"""

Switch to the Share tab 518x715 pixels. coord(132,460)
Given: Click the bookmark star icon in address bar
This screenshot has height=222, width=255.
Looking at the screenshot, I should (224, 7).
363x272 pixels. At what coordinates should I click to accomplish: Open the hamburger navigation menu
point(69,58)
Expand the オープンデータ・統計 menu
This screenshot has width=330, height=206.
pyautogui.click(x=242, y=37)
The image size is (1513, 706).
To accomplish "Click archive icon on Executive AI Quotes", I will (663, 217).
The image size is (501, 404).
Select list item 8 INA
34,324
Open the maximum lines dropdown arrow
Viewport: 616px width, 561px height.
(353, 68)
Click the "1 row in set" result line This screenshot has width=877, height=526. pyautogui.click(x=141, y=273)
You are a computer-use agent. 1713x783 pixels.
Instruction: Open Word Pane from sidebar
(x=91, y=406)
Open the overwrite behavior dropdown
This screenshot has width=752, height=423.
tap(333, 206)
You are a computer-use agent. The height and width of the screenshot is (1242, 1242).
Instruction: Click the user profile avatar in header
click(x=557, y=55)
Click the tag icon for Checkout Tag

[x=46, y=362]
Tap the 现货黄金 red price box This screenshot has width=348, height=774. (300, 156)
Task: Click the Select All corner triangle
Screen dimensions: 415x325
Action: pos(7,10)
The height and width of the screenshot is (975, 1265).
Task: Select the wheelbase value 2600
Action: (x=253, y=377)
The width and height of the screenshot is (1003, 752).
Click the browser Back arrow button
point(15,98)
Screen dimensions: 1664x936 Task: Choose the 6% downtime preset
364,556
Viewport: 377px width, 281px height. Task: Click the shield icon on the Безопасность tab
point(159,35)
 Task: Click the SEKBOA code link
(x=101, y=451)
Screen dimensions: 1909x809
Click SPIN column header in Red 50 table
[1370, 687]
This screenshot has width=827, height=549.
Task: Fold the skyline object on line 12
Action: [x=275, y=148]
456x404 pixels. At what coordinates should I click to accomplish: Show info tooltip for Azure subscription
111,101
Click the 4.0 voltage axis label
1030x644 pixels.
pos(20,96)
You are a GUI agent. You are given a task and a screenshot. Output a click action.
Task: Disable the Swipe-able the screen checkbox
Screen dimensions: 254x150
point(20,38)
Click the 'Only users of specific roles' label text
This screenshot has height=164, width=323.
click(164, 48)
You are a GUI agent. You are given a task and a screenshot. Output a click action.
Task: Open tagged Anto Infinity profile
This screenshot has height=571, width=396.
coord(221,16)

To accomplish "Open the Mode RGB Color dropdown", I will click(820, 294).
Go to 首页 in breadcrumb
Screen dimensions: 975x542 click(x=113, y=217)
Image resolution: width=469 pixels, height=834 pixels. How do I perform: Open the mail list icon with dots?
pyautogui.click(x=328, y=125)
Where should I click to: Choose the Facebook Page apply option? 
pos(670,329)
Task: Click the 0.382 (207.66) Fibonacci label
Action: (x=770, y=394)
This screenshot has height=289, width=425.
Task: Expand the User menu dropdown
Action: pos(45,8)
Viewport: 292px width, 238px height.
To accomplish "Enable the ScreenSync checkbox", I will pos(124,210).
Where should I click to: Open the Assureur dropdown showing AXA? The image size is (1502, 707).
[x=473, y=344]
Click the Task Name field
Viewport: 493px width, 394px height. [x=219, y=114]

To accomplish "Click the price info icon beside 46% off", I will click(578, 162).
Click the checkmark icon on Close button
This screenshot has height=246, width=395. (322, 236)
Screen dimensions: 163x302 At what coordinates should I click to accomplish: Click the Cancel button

"""

### [WORK REQUIRED]
Copy out all of the records above, word for word and line by line.

### [RESULT OF THIS EXERCISE]
Switch to the Share tab 518x715 pixels. coord(132,460)
Given: Click the bookmark star icon in address bar
This screenshot has height=222, width=255.
Looking at the screenshot, I should (224, 7).
363x272 pixels. At what coordinates should I click to accomplish: Open the hamburger navigation menu
point(69,58)
Expand the オープンデータ・統計 menu
This screenshot has width=330, height=206.
pyautogui.click(x=242, y=37)
The image size is (1513, 706).
To accomplish "Click archive icon on Executive AI Quotes", I will (663, 217).
The image size is (501, 404).
Select list item 8 INA
34,324
Open the maximum lines dropdown arrow
Viewport: 616px width, 561px height.
(353, 68)
Click the "1 row in set" result line This screenshot has width=877, height=526. pyautogui.click(x=141, y=273)
You are a computer-use agent. 1713x783 pixels.
Instruction: Open Word Pane from sidebar
(x=91, y=406)
Open the overwrite behavior dropdown
This screenshot has width=752, height=423.
tap(333, 206)
You are a computer-use agent. The height and width of the screenshot is (1242, 1242).
Instruction: Click the user profile avatar in header
click(x=557, y=55)
Click the tag icon for Checkout Tag

[x=46, y=362]
Tap the 现货黄金 red price box This screenshot has width=348, height=774. (300, 156)
Task: Click the Select All corner triangle
Screen dimensions: 415x325
Action: pos(7,10)
The height and width of the screenshot is (975, 1265).
Task: Select the wheelbase value 2600
Action: (x=253, y=377)
The width and height of the screenshot is (1003, 752).
Click the browser Back arrow button
point(15,98)
Screen dimensions: 1664x936 Task: Choose the 6% downtime preset
364,556
Viewport: 377px width, 281px height. Task: Click the shield icon on the Безопасность tab
point(159,35)
 Task: Click the SEKBOA code link
(x=101, y=451)
Screen dimensions: 1909x809
Click SPIN column header in Red 50 table
[1370, 687]
This screenshot has width=827, height=549.
Task: Fold the skyline object on line 12
Action: [x=275, y=148]
456x404 pixels. At what coordinates should I click to accomplish: Show info tooltip for Azure subscription
111,101
Click the 4.0 voltage axis label
1030x644 pixels.
pos(20,96)
You are a GUI agent. You are given a task and a screenshot. Output a click action.
Task: Disable the Swipe-able the screen checkbox
Screen dimensions: 254x150
point(20,38)
Click the 'Only users of specific roles' label text
This screenshot has height=164, width=323.
click(164, 48)
You are a GUI agent. You are given a task and a screenshot. Output a click action.
Task: Open tagged Anto Infinity profile
This screenshot has height=571, width=396.
coord(221,16)

To accomplish "Open the Mode RGB Color dropdown", I will click(820, 294).
Go to 首页 in breadcrumb
Screen dimensions: 975x542 click(x=113, y=217)
Image resolution: width=469 pixels, height=834 pixels. How do I perform: Open the mail list icon with dots?
pyautogui.click(x=328, y=125)
Where should I click to: Choose the Facebook Page apply option? 
pos(670,329)
Task: Click the 0.382 (207.66) Fibonacci label
Action: (x=770, y=394)
This screenshot has height=289, width=425.
Task: Expand the User menu dropdown
Action: pos(45,8)
Viewport: 292px width, 238px height.
To accomplish "Enable the ScreenSync checkbox", I will pos(124,210).
Where should I click to: Open the Assureur dropdown showing AXA? The image size is (1502, 707).
[x=473, y=344]
Click the Task Name field
Viewport: 493px width, 394px height. [x=219, y=114]

To accomplish "Click the price info icon beside 46% off", I will click(578, 162).
Click the checkmark icon on Close button
This screenshot has height=246, width=395. (322, 236)
Screen dimensions: 163x302 At what coordinates should I click to accomplish: Click the Cancel button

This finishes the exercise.